(MATERIAL TO PROCESS Opens)
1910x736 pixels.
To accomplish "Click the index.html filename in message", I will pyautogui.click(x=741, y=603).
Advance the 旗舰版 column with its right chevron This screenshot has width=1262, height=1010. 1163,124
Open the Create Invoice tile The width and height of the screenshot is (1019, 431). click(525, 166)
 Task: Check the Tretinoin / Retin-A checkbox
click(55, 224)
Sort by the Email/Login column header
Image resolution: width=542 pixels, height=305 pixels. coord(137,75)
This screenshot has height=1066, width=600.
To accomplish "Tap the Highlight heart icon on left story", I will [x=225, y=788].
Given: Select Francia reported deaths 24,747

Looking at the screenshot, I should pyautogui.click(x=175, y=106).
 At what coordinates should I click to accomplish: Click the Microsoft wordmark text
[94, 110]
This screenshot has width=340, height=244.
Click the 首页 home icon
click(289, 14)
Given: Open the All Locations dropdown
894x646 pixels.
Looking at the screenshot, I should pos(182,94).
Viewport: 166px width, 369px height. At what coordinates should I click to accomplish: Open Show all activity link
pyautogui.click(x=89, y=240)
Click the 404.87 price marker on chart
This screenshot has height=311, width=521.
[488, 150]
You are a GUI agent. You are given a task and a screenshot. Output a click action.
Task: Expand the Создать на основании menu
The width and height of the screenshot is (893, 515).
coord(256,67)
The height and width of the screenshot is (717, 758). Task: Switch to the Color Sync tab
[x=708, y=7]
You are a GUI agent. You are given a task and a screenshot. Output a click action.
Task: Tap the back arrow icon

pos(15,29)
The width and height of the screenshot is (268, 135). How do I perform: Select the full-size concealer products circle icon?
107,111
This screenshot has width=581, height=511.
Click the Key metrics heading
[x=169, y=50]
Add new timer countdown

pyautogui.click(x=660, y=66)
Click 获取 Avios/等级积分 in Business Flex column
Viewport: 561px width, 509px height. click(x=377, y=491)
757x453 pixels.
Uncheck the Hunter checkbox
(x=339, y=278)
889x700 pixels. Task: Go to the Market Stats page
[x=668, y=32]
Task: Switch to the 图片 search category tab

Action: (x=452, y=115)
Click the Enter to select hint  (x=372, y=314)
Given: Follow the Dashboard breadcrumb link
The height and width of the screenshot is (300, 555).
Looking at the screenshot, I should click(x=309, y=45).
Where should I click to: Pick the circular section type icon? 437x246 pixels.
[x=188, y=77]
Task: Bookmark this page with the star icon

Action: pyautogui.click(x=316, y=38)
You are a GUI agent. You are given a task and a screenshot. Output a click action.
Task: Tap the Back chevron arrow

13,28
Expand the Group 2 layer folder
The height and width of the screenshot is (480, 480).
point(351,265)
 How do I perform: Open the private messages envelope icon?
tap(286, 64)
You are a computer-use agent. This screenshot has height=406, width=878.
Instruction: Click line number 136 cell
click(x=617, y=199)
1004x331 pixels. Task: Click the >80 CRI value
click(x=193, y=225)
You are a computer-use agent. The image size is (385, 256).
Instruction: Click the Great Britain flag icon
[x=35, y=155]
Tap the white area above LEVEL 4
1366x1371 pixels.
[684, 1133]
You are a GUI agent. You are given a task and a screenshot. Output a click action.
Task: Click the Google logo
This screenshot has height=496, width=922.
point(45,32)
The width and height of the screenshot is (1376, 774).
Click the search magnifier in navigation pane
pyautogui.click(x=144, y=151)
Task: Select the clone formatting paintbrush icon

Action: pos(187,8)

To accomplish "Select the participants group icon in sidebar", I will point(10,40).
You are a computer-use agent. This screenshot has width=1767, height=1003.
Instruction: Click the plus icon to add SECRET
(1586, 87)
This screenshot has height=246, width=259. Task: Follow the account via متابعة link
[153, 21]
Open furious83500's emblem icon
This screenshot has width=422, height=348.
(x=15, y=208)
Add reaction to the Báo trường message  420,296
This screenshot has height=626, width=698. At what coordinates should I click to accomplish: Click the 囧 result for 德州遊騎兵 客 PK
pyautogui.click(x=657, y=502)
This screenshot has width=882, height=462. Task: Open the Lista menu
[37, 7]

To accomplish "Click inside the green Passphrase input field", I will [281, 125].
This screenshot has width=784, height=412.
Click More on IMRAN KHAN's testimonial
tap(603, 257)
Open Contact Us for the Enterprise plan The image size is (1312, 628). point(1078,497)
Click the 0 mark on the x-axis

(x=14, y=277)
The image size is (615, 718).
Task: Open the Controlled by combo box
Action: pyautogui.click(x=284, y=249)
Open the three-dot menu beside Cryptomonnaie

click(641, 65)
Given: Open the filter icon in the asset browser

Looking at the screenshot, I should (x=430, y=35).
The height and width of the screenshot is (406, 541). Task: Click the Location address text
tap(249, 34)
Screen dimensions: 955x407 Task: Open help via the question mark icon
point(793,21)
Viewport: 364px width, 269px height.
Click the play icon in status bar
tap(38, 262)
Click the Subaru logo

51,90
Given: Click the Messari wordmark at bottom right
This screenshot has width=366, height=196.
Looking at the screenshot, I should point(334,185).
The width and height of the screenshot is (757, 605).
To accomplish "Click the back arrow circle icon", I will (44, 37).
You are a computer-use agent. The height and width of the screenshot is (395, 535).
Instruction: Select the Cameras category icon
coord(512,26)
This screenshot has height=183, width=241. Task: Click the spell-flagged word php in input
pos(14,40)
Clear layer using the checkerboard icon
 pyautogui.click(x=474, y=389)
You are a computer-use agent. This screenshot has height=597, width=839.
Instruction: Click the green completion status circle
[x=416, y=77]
(MATERIAL TO PROCESS Closes)
WHAT IS BEING ASKED: Please reproduce, word for word, every line from the line with "Screen dimensions: 955x407" to the final line above, including both ends.

FINISHED TASK:
Screen dimensions: 955x407 Task: Open help via the question mark icon
point(793,21)
Viewport: 364px width, 269px height.
Click the play icon in status bar
tap(38, 262)
Click the Subaru logo

51,90
Given: Click the Messari wordmark at bottom right
This screenshot has width=366, height=196.
Looking at the screenshot, I should point(334,185).
The width and height of the screenshot is (757, 605).
To accomplish "Click the back arrow circle icon", I will (44, 37).
You are a computer-use agent. The height and width of the screenshot is (395, 535).
Instruction: Select the Cameras category icon
coord(512,26)
This screenshot has height=183, width=241. Task: Click the spell-flagged word php in input
pos(14,40)
Clear layer using the checkerboard icon
 pyautogui.click(x=474, y=389)
You are a computer-use agent. This screenshot has height=597, width=839.
Instruction: Click the green completion status circle
[x=416, y=77]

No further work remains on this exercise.